= What you have to do =
Lines with the word "computer" are the answer; copy each of them from the data below.

=== Given records ===

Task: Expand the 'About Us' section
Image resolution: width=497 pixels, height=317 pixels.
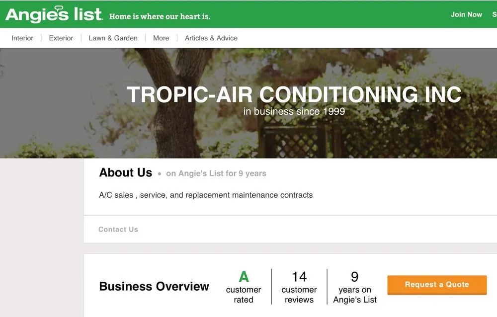Action: point(125,172)
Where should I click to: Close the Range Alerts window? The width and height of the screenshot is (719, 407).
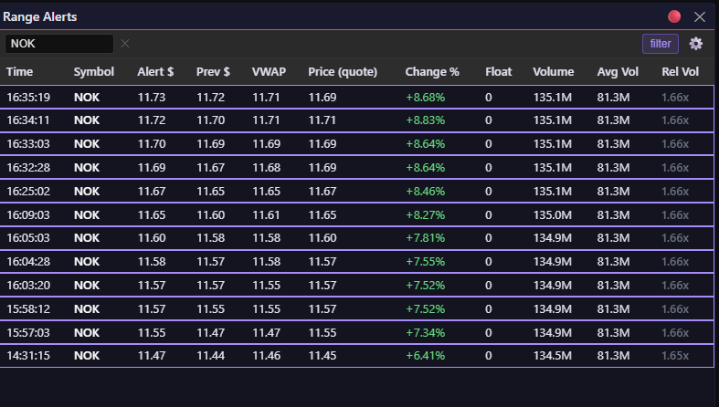click(700, 16)
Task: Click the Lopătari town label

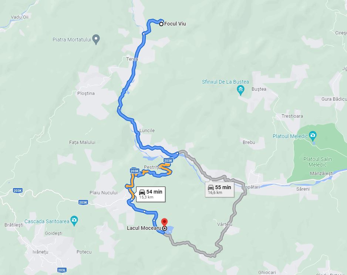Action: point(251,187)
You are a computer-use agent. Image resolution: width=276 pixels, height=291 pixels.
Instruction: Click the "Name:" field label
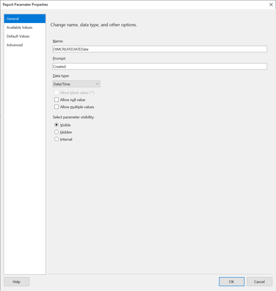click(58, 41)
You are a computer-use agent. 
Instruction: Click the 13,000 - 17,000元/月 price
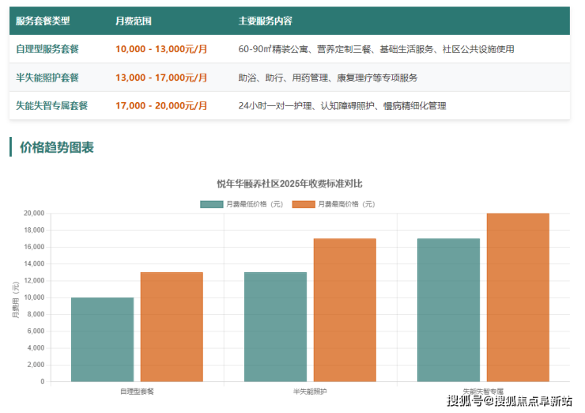pos(161,78)
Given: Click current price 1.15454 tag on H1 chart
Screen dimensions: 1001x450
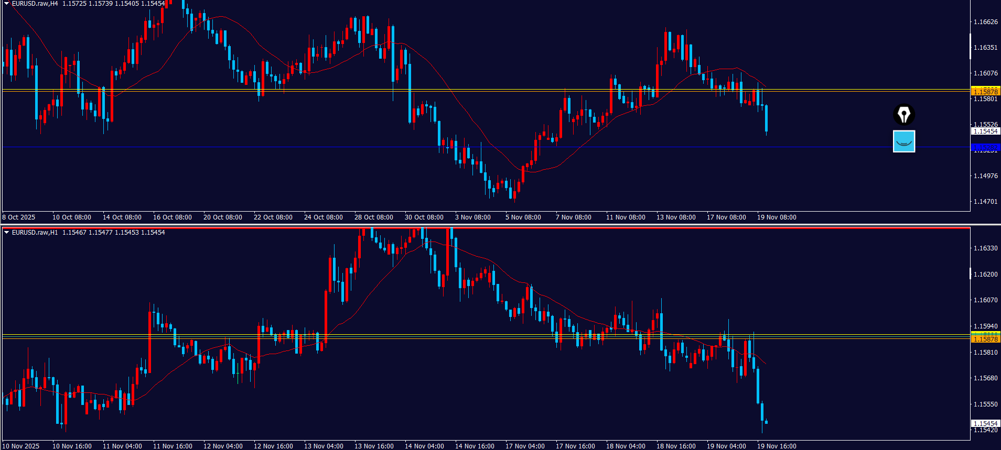Looking at the screenshot, I should click(x=985, y=423).
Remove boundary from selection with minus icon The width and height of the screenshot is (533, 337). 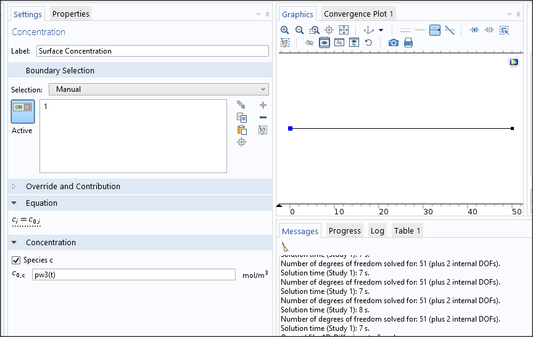pos(263,118)
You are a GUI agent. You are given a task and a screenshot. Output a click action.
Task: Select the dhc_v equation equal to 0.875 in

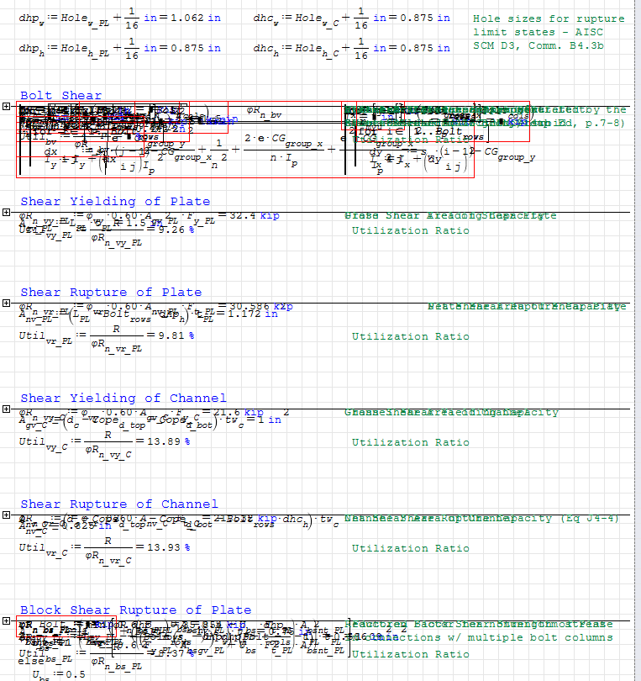point(351,18)
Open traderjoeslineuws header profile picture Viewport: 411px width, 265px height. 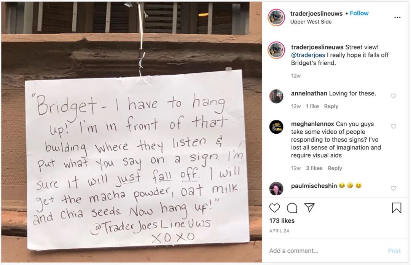pos(276,17)
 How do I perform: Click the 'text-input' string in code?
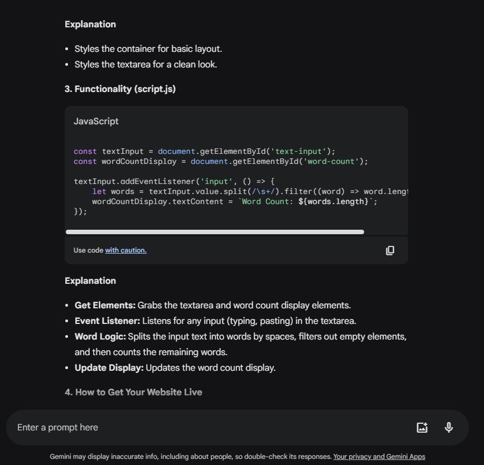click(298, 151)
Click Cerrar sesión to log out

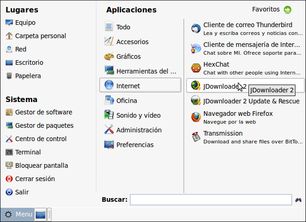(x=35, y=179)
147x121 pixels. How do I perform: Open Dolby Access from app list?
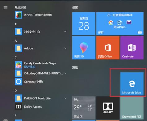pyautogui.click(x=40, y=107)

===

= Answer to the problem =
You are a computer-use agent. Image resolution: width=276 pixels, height=291 pixels.
You are a computer-use agent. 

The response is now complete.